Indian students struggle to make ends meet and support their families
Ramneet Kaur Shergill, 24, arrived in Canada in 2018 and works every day to support her family in India to help pay for her mother’s breast cancer treatment.
“It becomes very difficult for me to balance both my studies and job. You know money is an important factor to sustain livelihood in Canada,” said Shergill, a student of early childhood education at Northern College in Scarborough.
“My main goal was to study,” she said with tears in her eyes, “But when I got to know about my mother’s condition, I decided to choose to work for extra hours to send money for her treatment.”
Shergill is not alone, as many other students have resorted to taking up working long hours on top of school, either to earn money for tuition or to send money back home.

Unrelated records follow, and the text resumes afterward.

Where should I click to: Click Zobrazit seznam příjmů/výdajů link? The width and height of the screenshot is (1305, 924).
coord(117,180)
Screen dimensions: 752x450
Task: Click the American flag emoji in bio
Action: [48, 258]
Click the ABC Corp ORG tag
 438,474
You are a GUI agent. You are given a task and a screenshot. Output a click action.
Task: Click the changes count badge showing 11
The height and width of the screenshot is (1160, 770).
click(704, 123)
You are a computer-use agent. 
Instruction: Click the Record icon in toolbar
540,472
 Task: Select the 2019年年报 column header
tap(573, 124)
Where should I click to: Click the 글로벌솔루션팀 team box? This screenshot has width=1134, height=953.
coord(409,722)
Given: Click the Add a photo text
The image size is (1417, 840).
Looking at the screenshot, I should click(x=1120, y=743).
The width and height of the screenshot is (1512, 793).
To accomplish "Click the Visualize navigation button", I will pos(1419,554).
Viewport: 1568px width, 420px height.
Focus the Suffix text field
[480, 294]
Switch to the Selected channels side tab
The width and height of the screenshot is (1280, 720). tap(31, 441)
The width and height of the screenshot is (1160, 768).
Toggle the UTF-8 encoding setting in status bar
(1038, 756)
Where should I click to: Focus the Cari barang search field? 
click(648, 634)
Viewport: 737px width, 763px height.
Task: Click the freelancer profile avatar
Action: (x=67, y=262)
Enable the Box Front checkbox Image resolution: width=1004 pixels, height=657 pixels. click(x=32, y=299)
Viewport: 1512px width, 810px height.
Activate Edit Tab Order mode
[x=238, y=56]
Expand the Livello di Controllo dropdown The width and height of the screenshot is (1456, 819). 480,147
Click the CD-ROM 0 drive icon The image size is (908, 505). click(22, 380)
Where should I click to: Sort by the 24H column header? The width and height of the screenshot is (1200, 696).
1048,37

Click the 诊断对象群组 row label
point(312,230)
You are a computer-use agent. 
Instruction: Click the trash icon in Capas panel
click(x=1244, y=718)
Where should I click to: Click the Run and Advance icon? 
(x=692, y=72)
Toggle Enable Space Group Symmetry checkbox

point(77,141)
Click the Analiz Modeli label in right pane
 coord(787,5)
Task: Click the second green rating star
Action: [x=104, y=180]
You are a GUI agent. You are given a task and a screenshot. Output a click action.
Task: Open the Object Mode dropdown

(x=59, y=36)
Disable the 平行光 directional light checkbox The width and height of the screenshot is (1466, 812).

Some students have resorted to working under the table for cash on top of their regular employment
Diwanker Pettrik, a supervisor in JM Die Ltd., explains the risks students often take to earn more money.
“They have to pay their rent, bills, and fulfill other necessities as well. So they try to work on cash as the number of hours are not recorded anywhere,” Pettrik said. “Being employed becomes a necessity.”
Gagan Kaur, a recruiter at Access Personnel Resources Inc in Etobicoke, described the way some students beg in front of her for an extra hour of work.
“They often come with reasons to work more than designated hours. I try to keep it under the limit but sometimes you cannot avoid them,” she said.
While many students try to find balance between work and school, they often make work their priority.
These students are faced with a harsh reality, as their cost of living increases and they face more pressure to support both themselves and their families.
“The ambition always outweighs the reality,” said Prikshit Kumar, a student at Canada College in Montreal.
While Kumar studies in Montreal, he lives in Brampton due to there being more job opportunities.
“I have to travel to Montreal every weekend to attend my classes. I stay in Brampton and work full-time for earning money to pay my fees and send money to my family who have to pay loans,” he said.
“Coming to Canada was not my choice but a compulsion,” Kumar said, “Parents send you here so that you can have a brighter and better future and can support them.”
For Shegrill, the stress of having to provide for her family, along with her brother in Montreal, often becomes too much for her to handle.
“I have to pay his fees as well along with mine. I need to work more to earn more,” Shergill said, “There is not a single day in which I sleep peacefully. There is so much baggage of responsibility on my shoulders.”